During his confirmation hearing, Chief Justice Roberts famously promised “to have the humility to recognize that [judges] operate within a system of precedent” and to accept his own “modest role” within this system. Then he got confirmed. The result has been a string of cases thumbing their nose at precedent, and today’s decision in Berghuis v. Thompkins is no different.
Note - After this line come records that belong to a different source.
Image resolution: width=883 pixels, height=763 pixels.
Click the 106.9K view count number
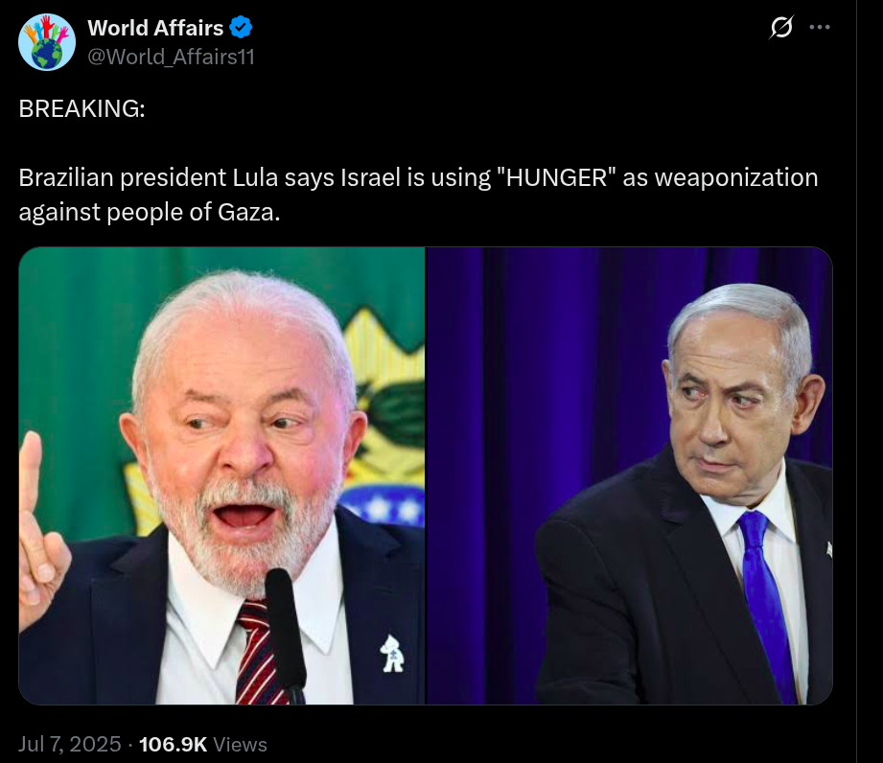(x=173, y=745)
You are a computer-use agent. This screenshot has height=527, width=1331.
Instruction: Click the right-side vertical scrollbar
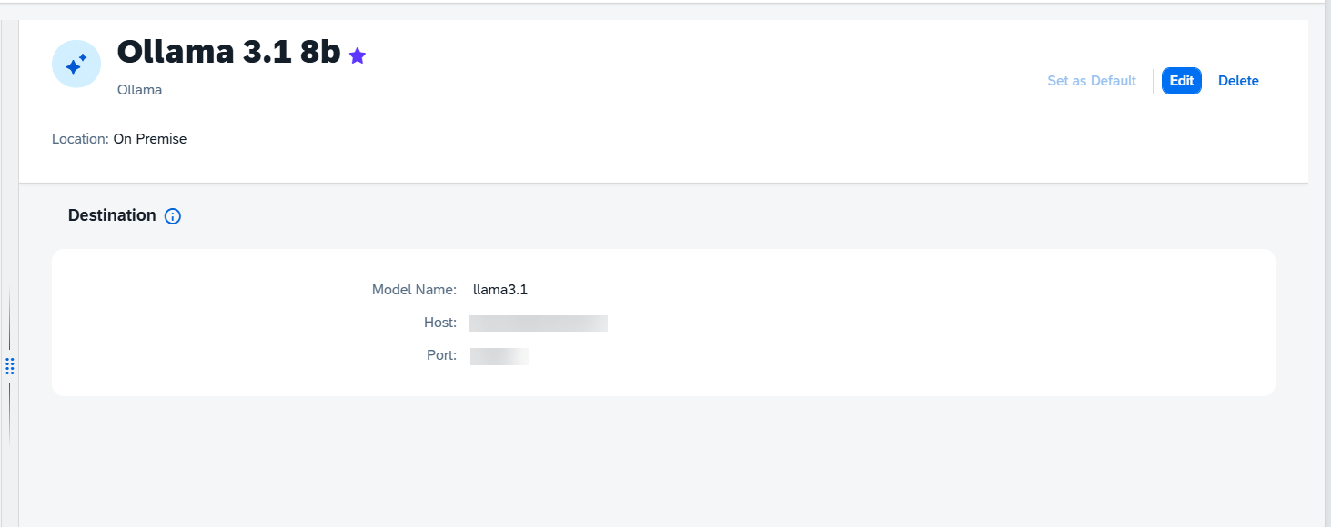(1327, 264)
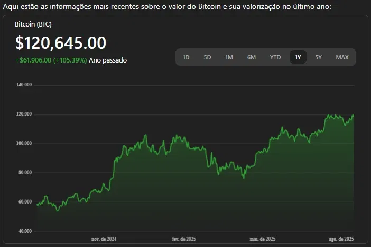Click the fev. de 2025 axis marker
The image size is (371, 247).
(x=184, y=240)
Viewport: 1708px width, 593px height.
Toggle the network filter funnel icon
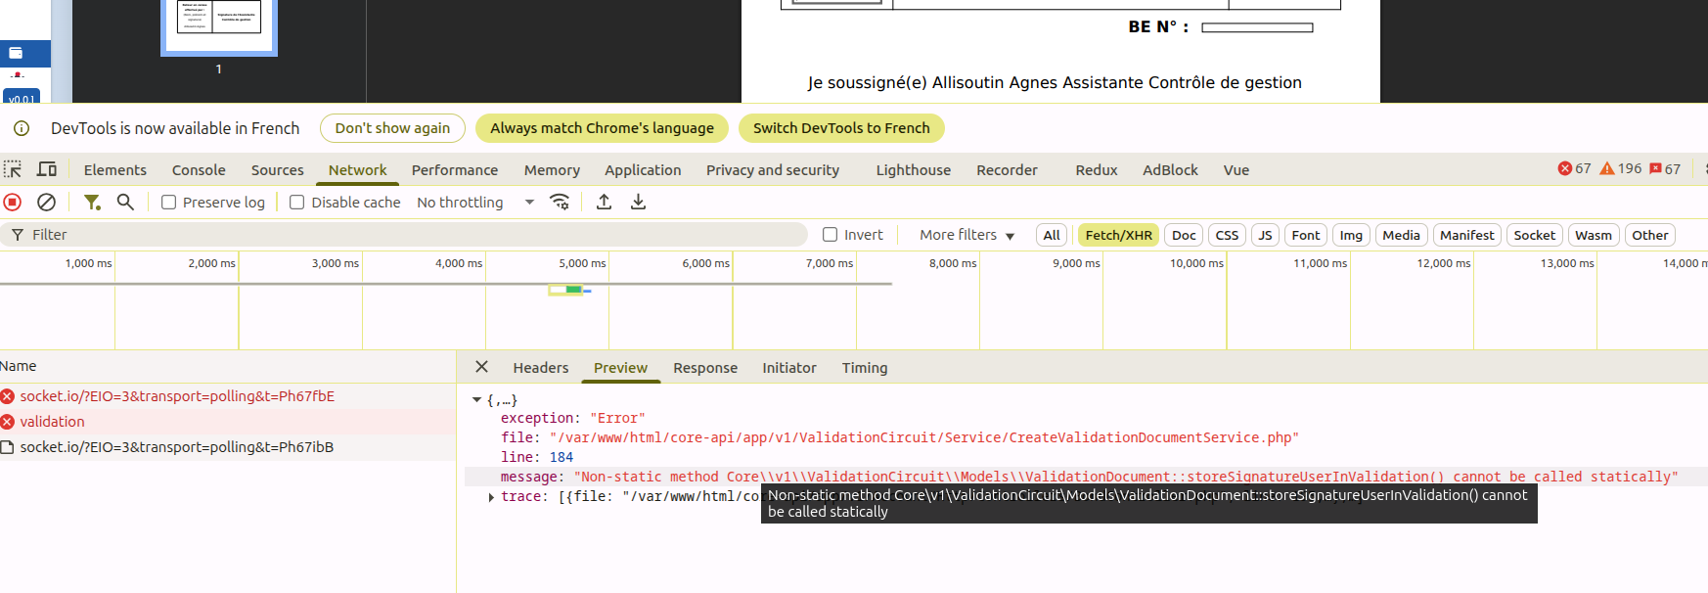92,203
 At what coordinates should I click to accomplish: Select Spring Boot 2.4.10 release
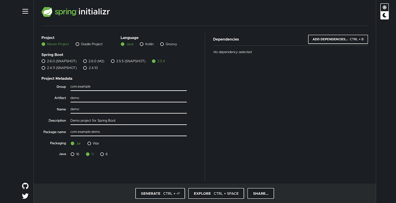[x=85, y=68]
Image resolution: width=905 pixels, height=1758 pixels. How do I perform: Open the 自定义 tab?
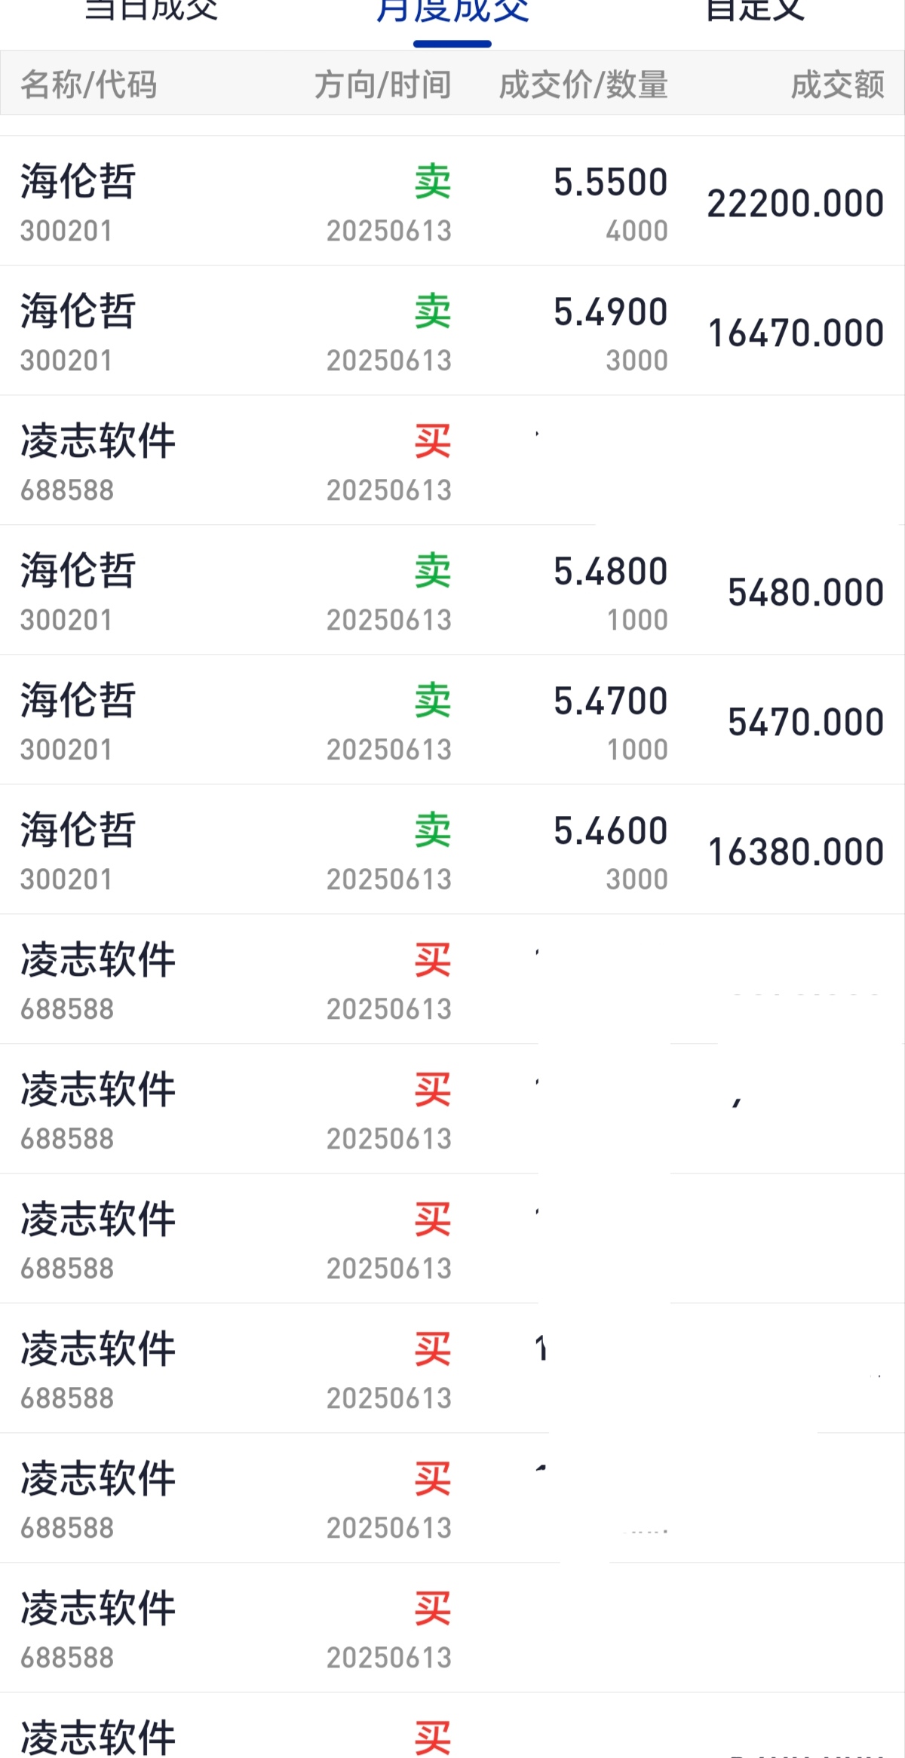[755, 11]
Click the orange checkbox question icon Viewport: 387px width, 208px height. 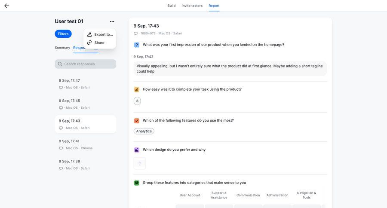[x=137, y=121]
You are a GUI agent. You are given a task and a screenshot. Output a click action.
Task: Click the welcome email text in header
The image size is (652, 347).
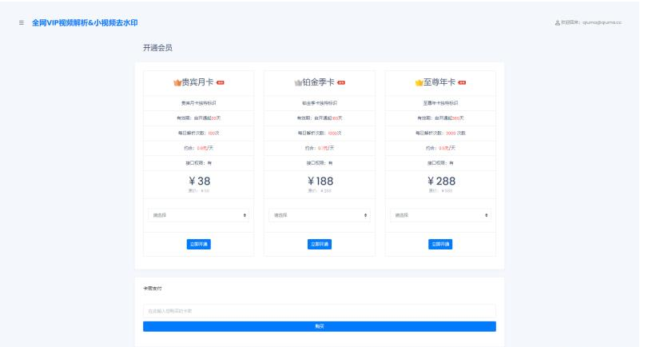[x=592, y=22]
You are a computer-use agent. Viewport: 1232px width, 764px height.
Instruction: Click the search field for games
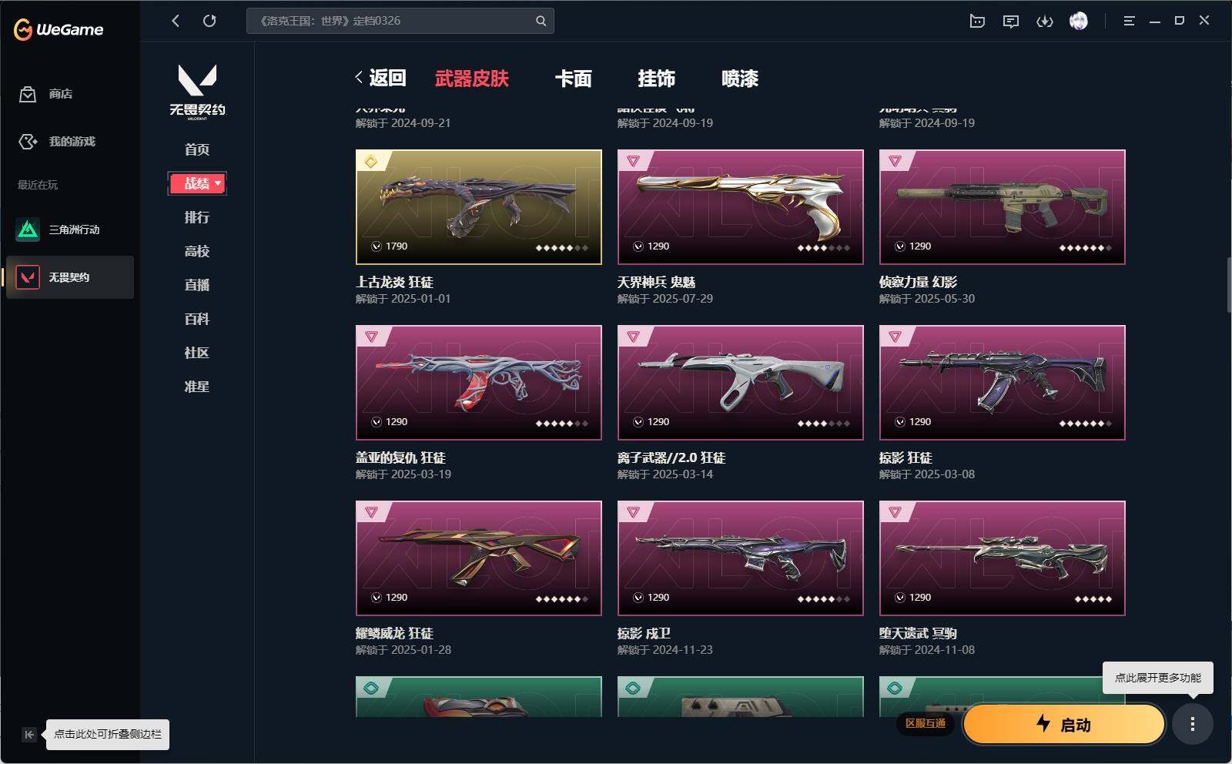(400, 21)
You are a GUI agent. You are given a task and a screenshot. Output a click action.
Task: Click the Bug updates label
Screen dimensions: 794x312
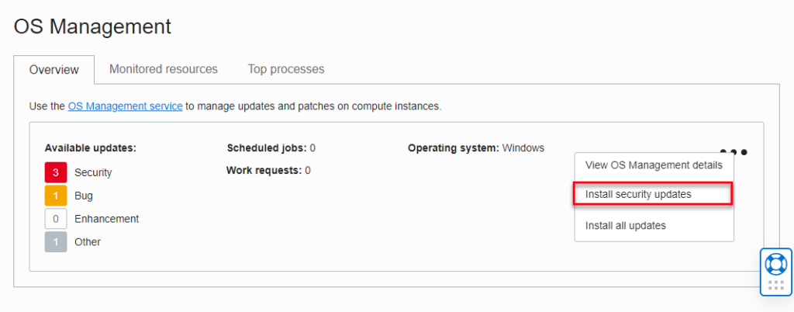pos(84,196)
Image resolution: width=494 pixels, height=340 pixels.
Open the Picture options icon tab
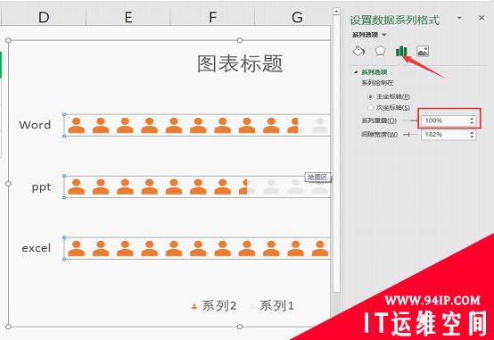point(423,51)
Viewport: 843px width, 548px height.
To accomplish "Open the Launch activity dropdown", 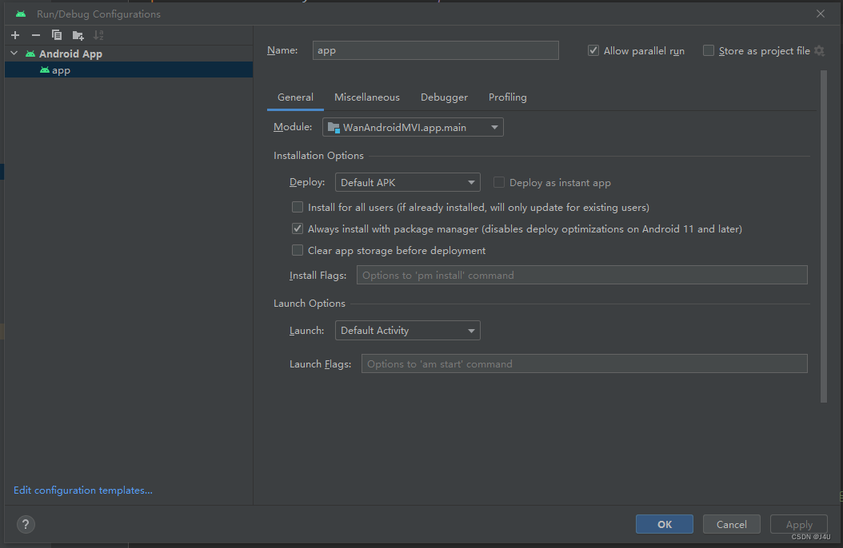I will coord(408,330).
Thompkins involved a criminal defendant who was read his Miranda rights, and then sat unresponsively through two hours and forty-five minutes of interogation before confessing to his involvement in a shooting. Today’s 5–4 decision effectively holds that such defendants waive their right to remain silent unless they expressly invoke it — a decision that it all well and good, except that it unambiguously conflicts with the Miranda decision itself:
An express statement that the individual is willing to make a statement and does not want an attorney followed closely by a statement could constitute a waiver. But a valid waiver will not be presumed simply from the silence of the accused after warnings are given or simply from the fact that a confession was in fact eventually obtained.
Indeed, as Justice Sotomayor notes in dissent, the Court in Miranda considered nearly identical facts to those presented by the Thompkins case, but it reached the opposite conclusion:
[T]he fact of lengthy interrogation or incommunicado incarceration before a statement is made is strong evidence that the accused did not validly waive his rights. In these circumstances the fact that the individual eventually made a statement is consistent with the conclusion that the compelling influence of the interrogation finally forced him to do so. It is inconsistent with any notion of a voluntary relinquishment of the privilege.
In Sotomayor’s words, “[r]arely do this Court’s precedents provide clearly established law so closely on point with the facts of a particular case.”
Thompkins joins a long line of Roberts Court decisions that replaced well-established precedents with conservative ideology. These cases include:
- Citizens United v. FEC: overruling a twenty-year old precedent to allow wealthy corporations to spend unlimited money to influence elections.
- Gonzales v. Carhardt: striking down a federal abortion ban despite a Supreme Court decision upholding an identical law just seven years earlier.
- Ledbetter v. Goodyear Tire and Rubber: holding many women powerless to challenge pay discrimination despite a unanimous 1986 precedent to the contrary.
- Leegin Creative Leather Prods, Inc. v. PSKS, Inc.: uprooting a 96 year-old antitrust decision banning price-fixing.
- Parents Involved in Community Schools v. Seattle School District #1: audaciously claiming that the cherished Brown v. Board of Education decision forbids two local school boards’ plans to racially integrate public schools.
- Gross v. FBL Financial Services: not only stripping many older workers of their ability to challenge age discrimination, but also expressly stating that the Roberts Court is not bound by a prior decision its new members disagree with.
So today’s decision is a disappointment, but it is also part of a pattern. Apparently, Roberts is no longer required to show humility now that he’s been confirmed.